Virtuelle große Kraftwerke – eine Möglichkeit zur netzverträglichen Einbindung dezentraler Erzeugungen

Rainer Bitsch, Georg Gjardy, Thomas Woldt

Lehrstuhl Dezentrale Energiesysteme und Speichertechnik

 

Als Folge von Deregulierung und Liberalisierung des Energiemarktes sowie dem Streben nach Umwelt- und Ressourcenschonung sind bereits Tausende regenerativer/dezentraler Energieeinspeisungen in Deutschland installiert worden, weitere werden aufgrund der erneut gesetzlich festgeschriebenen Förderung in noch größerem Umfang folgen.

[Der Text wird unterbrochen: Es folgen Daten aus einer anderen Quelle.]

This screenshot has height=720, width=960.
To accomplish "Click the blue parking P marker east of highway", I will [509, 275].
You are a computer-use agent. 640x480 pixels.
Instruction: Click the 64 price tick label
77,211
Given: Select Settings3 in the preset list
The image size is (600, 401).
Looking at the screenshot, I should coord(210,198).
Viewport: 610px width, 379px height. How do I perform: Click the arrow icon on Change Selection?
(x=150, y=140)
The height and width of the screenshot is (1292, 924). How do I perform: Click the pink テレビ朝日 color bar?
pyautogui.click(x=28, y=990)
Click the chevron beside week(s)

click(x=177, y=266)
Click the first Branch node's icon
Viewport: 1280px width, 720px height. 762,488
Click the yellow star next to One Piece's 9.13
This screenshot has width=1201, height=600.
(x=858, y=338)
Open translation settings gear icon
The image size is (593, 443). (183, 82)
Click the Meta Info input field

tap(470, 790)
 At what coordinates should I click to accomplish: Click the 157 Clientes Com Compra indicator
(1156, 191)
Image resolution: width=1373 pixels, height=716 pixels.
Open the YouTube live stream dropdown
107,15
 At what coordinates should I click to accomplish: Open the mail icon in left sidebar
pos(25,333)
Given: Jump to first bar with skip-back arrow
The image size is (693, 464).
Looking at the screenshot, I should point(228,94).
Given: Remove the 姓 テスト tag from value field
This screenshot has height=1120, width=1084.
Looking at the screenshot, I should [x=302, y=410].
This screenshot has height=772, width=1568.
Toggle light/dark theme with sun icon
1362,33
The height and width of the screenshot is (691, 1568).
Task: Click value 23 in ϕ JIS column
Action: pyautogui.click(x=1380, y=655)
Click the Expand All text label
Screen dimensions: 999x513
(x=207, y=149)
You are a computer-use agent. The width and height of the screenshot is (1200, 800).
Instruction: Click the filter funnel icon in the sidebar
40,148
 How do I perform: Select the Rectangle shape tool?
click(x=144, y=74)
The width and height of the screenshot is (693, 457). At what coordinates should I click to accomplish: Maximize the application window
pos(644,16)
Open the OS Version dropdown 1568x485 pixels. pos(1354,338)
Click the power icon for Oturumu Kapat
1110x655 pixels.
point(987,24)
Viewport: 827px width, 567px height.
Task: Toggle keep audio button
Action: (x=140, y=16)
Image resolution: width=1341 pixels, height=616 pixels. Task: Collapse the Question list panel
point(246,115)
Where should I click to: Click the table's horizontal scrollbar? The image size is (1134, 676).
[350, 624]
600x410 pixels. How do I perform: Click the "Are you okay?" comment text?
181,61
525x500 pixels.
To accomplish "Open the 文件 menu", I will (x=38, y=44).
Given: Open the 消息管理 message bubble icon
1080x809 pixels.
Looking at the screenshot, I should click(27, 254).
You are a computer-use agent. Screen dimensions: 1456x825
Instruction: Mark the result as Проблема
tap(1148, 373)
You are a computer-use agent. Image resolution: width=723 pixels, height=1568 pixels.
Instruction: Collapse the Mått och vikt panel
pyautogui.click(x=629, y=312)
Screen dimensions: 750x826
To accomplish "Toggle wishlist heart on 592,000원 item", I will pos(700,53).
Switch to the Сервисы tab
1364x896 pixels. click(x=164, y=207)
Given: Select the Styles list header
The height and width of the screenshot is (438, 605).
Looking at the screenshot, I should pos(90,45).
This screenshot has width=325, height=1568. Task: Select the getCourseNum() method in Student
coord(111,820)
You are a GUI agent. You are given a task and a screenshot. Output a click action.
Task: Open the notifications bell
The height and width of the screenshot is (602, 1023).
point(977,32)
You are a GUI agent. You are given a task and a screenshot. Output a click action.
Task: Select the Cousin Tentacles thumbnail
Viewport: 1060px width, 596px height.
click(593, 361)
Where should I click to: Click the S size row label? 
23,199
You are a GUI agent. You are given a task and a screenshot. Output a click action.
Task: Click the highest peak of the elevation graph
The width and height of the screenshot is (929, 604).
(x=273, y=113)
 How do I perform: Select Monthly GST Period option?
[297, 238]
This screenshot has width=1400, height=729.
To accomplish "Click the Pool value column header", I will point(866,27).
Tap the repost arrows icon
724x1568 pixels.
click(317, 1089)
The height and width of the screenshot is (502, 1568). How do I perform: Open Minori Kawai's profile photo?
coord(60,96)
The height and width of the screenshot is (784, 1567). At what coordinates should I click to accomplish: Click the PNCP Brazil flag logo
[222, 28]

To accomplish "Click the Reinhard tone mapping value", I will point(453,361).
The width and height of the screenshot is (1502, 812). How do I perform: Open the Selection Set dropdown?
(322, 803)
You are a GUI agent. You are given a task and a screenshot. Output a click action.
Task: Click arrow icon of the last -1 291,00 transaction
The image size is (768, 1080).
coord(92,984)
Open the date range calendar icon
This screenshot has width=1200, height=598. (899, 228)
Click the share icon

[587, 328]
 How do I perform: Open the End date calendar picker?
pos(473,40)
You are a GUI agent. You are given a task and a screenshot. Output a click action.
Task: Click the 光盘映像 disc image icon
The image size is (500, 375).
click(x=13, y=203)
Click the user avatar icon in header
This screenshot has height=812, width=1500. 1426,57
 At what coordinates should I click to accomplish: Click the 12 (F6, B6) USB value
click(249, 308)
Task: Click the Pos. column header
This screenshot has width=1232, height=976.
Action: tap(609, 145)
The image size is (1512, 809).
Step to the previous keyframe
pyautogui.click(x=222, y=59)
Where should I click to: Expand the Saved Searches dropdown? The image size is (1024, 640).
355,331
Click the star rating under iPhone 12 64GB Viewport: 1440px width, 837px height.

Denn neben weiteren Windkraftanlagen im MW-Bereich wird zukünftig auch mit zig-Tausenden verteilter kleiner Kraft-Wärme-Kopplungen und PV-Anlagen im kW-Bereich in städtischen Verteilnetzen zu rechen sein. Eine völlig unkoordinierte Einspeisung dieser zu erwartenden Vielzahl von Erzeugern würde die vorhandenen Netze schnell zusammenbrechen lassen, bzw. die Zahl der Einspeiser müsste drastisch begrenzt werden. Eine Lösung dieses Problems besteht  in einer intelligenten Aggregation und aufwand-/nutzengerechten kommunikativen Einbindung, um eine Betriebsführung in Form eines virtuellen großen Kraftwerks koordiniert mit dem zentralen Netz vornehmen zu können.